Why Does Arakan Need Smuggled Commodities?
Among the tactics adopted by Myanmar’s military regime against the resistance groups and the regions they control is the blocking of supply routes to deprive them of essential commodities, including basic foodstuffs. This tactic, which was adopted in Arakan as well, was intensified after the Arakan Army (AA) launched an offensive on November 13 last year. In response to its rapid battlefield gains, which have since brought more than half of the state’s 17 townships under its control, the junta has closed the supply routes from the mainland and the southern part of Rakhine State, compelling residents and the AA to rely heavily on the arteries ferrying goods from India and Bangladesh.
However, unlike the hilly borderlands elsewhere in Myanmar, Arakan is well endowed with arable land, a favorable climate, and plentiful water resources for agricultural production. This has given the region self-sufficiency in rice production.
A market at Rathedaung in Myanmar’s Rakhine State where local products are sold. Credit: Rajeev Bhattacharyya
The United League of Arakan (ULA), the political wing of the AA, keeps a tab on the transportation of commodities in the region. Kyaw Zaw Oo, the ULA’s political commissar for Paletwa, told The Diplomat that Arakan also grows “sufficient quantities” of vegetables, rendering unnecessary the import of these commodities from other regions. “So far, Rakhine State is not dependent on any other region for rice, vegetables, fish, salt and sugar. Barring these commodities, however, there is a need for almost everything else [to be brought in] in greater or lesser quantities,” he said.
A range of items, including cooking oil, biscuits, soaps, washing detergents, utensils, flour, garments, and batteries, is smuggled from India and Bangladesh into Arakan through riverine and land routes that crisscross the region. These items are sold at shops in the seven townships – Paletwa, Kyauktaw, Ponnagyun, Minbya, Rathedaung, Buthidaung, and Mrauk U – that I visited during a recent reporting trip.
Dharman Jalraj, the son of Hindi-speaking immigrants from India, is a daily wage laborer living on the outskirts of Kyauktaw town. He is regularly engaged by a Rakhine Buddhist trader to transport goods from the river bank to different shops in the town. “Many residents from our locality are heavily dependent on the goods coming from India,” he said. “We will starve to death if the flow of commodities comes to a halt.”
According to Jalraj, the flow of goods increases during the winter season when more than 40 big and small boats reach Kyauktaw on the Kaladan River from the border with India. This drops to around 15 boats during the rainy season. Jalraj’s views were echoed by other laborers in the township belonging to different ethnic groups, including a few Rohingya Muslims.
Informal discussions with AA and ULA functionaries and a few shopkeepers revealed that the region is most dependent on India and Bangladesh for fuel (diesel and petrol) and medicines. They pointed out that the junta has taken additional measures to ensure that these two items are not ferried from Myanmar’s mainland to Arakan through the secret hilly routes.
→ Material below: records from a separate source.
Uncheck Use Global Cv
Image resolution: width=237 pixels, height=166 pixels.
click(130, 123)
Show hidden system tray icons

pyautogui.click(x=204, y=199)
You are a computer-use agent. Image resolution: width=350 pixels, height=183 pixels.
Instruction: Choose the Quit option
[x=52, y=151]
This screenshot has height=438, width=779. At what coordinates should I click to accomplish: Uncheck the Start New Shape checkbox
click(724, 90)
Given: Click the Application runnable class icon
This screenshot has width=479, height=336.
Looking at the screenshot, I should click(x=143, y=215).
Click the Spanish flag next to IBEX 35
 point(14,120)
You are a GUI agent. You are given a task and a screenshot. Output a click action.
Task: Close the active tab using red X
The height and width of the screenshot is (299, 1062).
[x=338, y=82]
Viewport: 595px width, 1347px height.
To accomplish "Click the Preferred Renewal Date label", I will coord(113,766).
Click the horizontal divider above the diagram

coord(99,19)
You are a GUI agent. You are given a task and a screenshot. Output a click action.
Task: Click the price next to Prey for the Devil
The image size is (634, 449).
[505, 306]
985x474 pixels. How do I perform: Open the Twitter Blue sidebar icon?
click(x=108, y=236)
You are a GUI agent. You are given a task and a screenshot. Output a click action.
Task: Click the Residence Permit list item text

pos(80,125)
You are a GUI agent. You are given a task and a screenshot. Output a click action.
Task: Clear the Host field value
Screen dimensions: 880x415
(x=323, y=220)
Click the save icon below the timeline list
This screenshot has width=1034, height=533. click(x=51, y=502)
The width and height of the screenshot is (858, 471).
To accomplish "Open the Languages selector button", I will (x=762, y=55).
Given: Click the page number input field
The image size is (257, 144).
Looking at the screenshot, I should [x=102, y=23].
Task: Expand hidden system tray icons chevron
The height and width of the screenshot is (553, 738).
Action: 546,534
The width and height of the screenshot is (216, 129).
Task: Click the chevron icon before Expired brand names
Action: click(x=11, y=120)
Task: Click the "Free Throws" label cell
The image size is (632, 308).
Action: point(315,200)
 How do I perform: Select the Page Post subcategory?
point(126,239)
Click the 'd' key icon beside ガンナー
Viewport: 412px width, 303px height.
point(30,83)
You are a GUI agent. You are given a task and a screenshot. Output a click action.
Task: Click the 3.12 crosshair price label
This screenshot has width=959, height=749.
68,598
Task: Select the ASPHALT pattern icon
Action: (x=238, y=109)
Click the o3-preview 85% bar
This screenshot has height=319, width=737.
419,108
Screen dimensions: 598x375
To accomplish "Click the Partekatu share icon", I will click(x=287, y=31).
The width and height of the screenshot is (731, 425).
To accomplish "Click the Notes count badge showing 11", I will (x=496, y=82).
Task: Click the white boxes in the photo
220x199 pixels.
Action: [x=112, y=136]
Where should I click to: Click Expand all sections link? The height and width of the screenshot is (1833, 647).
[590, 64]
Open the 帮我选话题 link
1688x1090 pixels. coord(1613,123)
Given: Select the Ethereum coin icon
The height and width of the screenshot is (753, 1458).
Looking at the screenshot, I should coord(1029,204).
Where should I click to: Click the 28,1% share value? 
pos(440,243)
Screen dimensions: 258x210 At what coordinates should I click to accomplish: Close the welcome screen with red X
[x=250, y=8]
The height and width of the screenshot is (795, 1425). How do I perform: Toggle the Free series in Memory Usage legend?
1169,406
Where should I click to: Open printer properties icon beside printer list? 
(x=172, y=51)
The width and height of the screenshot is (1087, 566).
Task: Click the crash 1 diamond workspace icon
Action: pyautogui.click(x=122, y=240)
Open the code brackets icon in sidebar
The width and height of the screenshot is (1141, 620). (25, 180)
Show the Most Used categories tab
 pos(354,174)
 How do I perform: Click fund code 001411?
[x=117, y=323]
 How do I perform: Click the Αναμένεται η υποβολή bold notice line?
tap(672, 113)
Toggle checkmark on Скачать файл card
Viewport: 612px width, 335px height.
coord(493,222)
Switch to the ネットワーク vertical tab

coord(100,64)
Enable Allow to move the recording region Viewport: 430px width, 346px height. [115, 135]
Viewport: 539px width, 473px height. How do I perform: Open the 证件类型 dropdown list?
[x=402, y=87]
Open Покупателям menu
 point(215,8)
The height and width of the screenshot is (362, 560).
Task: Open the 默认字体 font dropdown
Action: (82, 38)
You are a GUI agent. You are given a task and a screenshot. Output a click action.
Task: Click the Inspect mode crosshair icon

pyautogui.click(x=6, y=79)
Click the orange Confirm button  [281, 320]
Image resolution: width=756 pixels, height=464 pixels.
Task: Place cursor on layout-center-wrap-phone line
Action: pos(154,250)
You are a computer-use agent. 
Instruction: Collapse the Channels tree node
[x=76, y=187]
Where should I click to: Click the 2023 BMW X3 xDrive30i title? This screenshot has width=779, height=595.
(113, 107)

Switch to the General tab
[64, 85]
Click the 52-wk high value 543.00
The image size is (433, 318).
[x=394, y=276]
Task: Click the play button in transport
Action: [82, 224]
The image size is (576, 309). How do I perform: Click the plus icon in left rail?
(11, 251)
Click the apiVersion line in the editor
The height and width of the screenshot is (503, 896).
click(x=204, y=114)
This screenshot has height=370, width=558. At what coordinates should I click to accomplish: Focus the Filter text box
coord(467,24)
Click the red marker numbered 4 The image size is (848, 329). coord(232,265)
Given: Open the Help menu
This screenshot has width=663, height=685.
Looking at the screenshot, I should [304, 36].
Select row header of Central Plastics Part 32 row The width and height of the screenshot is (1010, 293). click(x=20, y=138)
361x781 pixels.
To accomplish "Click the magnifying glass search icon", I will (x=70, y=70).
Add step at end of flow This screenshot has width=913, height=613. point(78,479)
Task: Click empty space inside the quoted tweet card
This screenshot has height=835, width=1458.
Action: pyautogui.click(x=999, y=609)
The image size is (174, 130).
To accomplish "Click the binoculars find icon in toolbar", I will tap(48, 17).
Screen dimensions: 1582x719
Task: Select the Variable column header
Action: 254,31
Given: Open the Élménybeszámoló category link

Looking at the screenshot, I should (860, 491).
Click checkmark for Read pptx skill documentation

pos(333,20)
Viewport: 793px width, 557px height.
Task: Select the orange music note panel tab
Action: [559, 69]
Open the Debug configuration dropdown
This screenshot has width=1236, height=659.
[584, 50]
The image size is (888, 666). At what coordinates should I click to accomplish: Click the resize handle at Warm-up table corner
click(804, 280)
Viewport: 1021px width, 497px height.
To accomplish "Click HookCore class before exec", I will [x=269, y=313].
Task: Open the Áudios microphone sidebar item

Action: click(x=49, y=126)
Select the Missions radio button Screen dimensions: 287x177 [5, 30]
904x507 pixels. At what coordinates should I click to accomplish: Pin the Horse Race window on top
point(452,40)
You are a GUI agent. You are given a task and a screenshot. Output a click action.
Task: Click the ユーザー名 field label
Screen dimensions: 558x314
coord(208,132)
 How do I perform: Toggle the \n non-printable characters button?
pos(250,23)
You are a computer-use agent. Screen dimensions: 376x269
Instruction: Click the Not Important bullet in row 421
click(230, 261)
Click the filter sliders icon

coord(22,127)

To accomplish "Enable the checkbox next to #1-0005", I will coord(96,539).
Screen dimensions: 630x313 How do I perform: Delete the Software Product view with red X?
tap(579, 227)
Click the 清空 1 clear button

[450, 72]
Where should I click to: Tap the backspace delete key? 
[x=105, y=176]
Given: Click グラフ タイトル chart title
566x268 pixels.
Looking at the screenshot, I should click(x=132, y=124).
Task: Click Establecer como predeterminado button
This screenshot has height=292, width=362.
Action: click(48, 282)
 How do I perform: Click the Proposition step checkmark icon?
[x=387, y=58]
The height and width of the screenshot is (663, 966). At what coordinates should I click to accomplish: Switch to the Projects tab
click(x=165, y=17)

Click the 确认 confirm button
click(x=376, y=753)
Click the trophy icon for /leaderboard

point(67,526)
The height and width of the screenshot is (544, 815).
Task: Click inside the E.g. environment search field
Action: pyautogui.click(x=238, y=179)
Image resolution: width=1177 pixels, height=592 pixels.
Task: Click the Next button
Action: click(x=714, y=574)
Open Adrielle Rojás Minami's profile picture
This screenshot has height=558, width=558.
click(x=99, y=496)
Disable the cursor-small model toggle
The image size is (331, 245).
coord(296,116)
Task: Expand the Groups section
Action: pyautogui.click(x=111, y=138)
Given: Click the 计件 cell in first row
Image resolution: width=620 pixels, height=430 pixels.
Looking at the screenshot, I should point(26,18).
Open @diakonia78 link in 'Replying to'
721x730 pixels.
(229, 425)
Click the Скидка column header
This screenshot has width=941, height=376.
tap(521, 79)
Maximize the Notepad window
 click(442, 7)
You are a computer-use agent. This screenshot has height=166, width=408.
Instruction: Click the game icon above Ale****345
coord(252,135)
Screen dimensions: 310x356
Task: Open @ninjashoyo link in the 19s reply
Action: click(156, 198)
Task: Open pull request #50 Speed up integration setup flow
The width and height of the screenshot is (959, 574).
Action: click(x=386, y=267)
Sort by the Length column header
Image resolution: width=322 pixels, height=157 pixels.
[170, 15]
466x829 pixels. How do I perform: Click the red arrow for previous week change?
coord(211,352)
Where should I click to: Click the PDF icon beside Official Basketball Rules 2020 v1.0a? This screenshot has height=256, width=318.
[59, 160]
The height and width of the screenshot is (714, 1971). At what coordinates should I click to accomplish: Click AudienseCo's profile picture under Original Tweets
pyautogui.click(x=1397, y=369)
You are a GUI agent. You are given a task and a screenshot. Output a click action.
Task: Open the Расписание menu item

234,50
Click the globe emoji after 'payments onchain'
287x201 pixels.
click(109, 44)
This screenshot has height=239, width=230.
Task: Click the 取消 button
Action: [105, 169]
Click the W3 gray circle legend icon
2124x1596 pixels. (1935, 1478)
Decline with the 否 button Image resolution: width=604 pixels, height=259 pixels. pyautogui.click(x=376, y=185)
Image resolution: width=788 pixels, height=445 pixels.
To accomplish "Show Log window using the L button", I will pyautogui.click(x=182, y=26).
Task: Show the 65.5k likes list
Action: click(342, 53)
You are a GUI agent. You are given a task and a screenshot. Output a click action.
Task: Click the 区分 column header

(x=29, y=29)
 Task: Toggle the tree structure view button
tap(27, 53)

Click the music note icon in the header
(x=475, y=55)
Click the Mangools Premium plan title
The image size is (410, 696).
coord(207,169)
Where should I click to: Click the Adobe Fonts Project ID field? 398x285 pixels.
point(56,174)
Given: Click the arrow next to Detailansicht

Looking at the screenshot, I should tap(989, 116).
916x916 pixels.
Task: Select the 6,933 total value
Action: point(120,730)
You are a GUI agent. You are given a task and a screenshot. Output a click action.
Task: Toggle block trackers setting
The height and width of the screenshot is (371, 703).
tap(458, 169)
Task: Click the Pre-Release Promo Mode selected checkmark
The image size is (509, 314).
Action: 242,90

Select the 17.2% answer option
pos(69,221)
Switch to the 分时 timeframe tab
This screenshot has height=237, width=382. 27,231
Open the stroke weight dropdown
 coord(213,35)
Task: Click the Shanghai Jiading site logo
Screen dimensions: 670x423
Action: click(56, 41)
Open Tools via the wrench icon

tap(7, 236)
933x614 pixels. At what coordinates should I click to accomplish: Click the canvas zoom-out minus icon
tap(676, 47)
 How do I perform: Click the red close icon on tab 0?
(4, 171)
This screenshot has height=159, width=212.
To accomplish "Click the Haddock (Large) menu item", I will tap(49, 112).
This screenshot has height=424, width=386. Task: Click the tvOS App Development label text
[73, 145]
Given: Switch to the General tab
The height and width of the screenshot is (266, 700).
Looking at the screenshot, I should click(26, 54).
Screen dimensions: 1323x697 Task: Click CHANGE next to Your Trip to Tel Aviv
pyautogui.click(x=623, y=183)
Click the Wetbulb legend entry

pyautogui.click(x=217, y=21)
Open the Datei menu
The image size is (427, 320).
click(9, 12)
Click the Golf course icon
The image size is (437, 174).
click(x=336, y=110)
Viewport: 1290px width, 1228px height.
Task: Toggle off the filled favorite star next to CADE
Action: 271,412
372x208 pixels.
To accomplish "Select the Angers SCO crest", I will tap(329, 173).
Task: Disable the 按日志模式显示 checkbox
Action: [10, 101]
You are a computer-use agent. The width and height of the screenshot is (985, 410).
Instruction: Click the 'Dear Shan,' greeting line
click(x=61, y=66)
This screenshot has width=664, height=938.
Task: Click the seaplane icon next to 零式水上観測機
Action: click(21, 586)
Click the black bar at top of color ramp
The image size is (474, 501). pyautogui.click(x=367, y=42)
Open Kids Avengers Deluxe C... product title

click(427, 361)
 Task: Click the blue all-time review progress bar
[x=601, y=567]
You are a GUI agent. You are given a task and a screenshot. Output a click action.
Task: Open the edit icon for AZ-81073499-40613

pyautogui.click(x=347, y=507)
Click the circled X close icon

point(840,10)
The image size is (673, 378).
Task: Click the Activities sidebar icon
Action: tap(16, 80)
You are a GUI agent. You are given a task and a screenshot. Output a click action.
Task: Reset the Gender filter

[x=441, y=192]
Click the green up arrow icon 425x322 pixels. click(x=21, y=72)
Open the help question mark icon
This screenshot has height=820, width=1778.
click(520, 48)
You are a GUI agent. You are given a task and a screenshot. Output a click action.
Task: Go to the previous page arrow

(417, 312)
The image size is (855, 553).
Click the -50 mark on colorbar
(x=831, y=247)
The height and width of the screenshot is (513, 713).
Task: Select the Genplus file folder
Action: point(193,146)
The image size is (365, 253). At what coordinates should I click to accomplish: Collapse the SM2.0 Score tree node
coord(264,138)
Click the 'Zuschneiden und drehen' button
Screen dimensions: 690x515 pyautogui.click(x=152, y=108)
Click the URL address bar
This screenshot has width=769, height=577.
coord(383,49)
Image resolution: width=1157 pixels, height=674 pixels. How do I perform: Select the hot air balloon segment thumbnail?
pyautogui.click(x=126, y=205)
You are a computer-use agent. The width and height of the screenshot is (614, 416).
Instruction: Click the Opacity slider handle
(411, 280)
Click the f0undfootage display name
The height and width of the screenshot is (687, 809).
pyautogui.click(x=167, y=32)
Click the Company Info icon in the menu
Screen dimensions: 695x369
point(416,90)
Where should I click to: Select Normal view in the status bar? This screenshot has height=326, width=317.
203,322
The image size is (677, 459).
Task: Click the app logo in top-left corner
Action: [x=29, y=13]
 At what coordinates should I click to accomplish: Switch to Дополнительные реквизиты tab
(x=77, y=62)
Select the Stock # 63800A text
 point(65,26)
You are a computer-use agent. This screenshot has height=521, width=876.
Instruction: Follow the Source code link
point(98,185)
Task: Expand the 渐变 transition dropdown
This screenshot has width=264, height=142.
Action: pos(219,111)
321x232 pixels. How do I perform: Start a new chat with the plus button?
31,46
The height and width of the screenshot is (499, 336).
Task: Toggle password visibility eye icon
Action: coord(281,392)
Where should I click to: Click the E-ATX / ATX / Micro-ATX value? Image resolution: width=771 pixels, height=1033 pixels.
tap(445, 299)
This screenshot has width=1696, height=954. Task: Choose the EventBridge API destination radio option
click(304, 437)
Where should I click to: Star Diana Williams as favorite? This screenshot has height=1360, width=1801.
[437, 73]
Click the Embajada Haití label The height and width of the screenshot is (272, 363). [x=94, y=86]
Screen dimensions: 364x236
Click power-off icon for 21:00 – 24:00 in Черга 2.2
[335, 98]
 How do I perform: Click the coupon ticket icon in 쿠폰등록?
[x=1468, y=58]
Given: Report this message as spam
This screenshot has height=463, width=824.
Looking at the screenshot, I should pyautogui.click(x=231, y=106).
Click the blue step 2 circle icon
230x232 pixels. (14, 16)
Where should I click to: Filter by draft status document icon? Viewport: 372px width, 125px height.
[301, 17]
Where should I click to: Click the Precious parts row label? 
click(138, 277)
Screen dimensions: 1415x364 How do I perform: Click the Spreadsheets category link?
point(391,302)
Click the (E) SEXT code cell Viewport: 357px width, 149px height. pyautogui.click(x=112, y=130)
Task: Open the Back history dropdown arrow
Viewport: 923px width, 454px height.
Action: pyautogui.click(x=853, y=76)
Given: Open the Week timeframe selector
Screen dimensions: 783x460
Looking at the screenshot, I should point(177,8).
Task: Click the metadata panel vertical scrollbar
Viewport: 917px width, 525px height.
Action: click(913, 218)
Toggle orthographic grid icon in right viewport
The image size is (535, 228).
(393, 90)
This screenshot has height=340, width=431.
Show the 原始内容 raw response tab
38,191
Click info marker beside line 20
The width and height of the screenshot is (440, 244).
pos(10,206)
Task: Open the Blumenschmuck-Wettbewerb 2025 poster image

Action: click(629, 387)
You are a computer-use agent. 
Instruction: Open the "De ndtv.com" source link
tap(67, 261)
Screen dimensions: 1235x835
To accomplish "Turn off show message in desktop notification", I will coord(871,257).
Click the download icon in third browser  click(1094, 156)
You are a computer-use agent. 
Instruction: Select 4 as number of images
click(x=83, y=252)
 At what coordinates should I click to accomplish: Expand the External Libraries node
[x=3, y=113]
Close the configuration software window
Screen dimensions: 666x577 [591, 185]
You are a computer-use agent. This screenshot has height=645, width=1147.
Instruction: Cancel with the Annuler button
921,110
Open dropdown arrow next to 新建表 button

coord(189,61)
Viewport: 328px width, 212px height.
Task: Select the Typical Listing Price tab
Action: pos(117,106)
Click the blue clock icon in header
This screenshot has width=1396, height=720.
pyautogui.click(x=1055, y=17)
“Supply of Medicines is Erratic”
A doctor examining a patient at a health center in Myanmar’s Rakhine State. Credit: Rajeev Bhattacharyya
The scarcity of medicines was evident at a hospital I visited in Rakhine State on June 17. The middle-aged doctor in charge of the unit agreed to meet me on the condition that neither his name nor the location of the hospital would be revealed. The reason, he explained, was the “high vulnerability” of........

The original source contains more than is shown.